3. En premier lieu, d'une part, aux termes de l'article L. 313-15 du code de l'entrée et du séjour des étrangers et du droit d'asile, applicable aux faits de l'espèce : " A titre exceptionnel et sauf si sa présence constitue une menace pour l'ordre public, la carte de séjour temporaire prévue au 1° de l'article L. 313-10 portant la mention " salarié " ou la mention " travailleur temporaire " peut être délivrée, dans l'année qui suit son dix-huitième anniversaire, à l'étranger qui a été confié à l'aide sociale à l'enfance entre l'âge de seize ans et l'âge de dix-huit ans et qui justifie suivre depuis au moins six mois une formation destinée à lui apporter une qualification professionnelle, sous réserve du caractère réel et sérieux du suivi de cette formation, de la nature de ses liens avec sa famille restée dans le pays d'origine et de l'avis de la structure d'accueil sur l'insertion de cet étranger dans la société française. Le respect de la condition prévue à l'article L. 311-7 n'est pas exigé ".

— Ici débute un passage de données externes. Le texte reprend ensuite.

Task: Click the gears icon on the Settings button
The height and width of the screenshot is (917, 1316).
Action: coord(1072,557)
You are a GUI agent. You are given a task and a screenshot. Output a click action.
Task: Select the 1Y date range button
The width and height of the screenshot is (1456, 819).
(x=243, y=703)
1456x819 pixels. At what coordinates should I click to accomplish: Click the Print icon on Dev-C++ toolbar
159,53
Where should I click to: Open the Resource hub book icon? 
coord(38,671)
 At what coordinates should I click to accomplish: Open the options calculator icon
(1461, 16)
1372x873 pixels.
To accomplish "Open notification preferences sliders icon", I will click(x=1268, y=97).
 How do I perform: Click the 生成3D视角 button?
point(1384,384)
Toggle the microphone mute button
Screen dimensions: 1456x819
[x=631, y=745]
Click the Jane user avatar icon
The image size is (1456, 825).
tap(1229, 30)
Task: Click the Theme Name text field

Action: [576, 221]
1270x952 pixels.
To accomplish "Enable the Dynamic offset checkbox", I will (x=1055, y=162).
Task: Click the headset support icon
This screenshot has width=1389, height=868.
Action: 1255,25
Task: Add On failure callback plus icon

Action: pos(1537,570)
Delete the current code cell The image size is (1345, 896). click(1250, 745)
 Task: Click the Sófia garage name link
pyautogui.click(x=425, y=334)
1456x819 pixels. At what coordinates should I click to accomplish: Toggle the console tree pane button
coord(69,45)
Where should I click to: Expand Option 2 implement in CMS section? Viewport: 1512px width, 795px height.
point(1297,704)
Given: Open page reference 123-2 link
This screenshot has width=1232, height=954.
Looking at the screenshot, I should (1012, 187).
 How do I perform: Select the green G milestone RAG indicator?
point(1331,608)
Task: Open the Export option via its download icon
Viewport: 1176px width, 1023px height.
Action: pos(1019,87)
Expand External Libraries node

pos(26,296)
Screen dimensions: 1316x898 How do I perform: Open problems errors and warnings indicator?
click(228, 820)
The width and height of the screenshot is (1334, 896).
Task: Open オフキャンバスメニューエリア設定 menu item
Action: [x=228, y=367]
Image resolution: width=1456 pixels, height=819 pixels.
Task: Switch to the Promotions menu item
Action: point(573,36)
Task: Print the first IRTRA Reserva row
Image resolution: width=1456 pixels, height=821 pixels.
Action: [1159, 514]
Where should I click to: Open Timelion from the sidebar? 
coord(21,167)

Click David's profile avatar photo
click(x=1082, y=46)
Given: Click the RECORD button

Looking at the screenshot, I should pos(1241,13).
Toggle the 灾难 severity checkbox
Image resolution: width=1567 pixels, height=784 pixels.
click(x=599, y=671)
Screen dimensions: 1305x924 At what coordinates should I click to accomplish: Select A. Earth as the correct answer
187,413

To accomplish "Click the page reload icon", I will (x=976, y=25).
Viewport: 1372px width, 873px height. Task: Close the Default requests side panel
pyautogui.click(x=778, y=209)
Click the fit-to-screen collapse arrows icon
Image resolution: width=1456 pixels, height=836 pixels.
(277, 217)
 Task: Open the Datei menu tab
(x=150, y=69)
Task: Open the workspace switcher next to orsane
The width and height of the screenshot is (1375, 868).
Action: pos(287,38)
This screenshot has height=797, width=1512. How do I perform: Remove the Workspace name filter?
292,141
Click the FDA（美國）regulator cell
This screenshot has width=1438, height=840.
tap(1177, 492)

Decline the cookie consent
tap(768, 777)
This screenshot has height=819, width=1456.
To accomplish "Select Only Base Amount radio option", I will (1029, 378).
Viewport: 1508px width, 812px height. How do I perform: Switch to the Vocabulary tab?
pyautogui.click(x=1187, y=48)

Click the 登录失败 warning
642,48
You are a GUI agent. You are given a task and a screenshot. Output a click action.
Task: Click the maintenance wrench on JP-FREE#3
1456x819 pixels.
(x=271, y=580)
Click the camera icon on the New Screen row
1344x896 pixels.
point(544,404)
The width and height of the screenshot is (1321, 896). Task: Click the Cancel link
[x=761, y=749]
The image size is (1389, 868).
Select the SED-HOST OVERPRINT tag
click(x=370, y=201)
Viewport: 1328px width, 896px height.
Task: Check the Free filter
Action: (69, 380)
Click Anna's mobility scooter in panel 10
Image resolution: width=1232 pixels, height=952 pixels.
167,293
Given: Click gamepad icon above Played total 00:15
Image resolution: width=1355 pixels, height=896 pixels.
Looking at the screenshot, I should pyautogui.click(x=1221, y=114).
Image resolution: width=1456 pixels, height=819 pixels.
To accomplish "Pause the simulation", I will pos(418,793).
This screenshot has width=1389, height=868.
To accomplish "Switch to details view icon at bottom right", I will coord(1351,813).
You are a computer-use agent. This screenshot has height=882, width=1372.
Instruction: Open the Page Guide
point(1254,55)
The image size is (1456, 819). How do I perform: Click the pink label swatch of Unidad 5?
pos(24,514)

4. D'autre part, aux termes de l'article L. 111-6 du code de l'entrée et du séjour des étrangers et du droit d'asile, alors applicable : " La vérification de tout acte d'état civil étranger est effectuée dans les conditions définies par l'article 47 du code civil ", selon lequel " Tout acte de l'état civil des Français et des étrangers fait en pays étranger et rédigé dans les formes usitées dans ce pays fait foi, sauf si d'autres actes ou pièces détenus, des données extérieures ou des éléments tirés de l'acte lui-même établissent, le cas échéant après toutes vérifications utiles, que cet acte est irrégulier, falsifié ou que les faits qui y sont déclarés ne correspondent pas à la réalité. ". Ce dernier article pose une présomption de validité des actes d'état civil établis par une autorité étrangère. Il incombe à l'administration de renverser cette présomption en apportant la preuve du caractère irrégulier, falsifié ou non conforme à la réalité des actes en question.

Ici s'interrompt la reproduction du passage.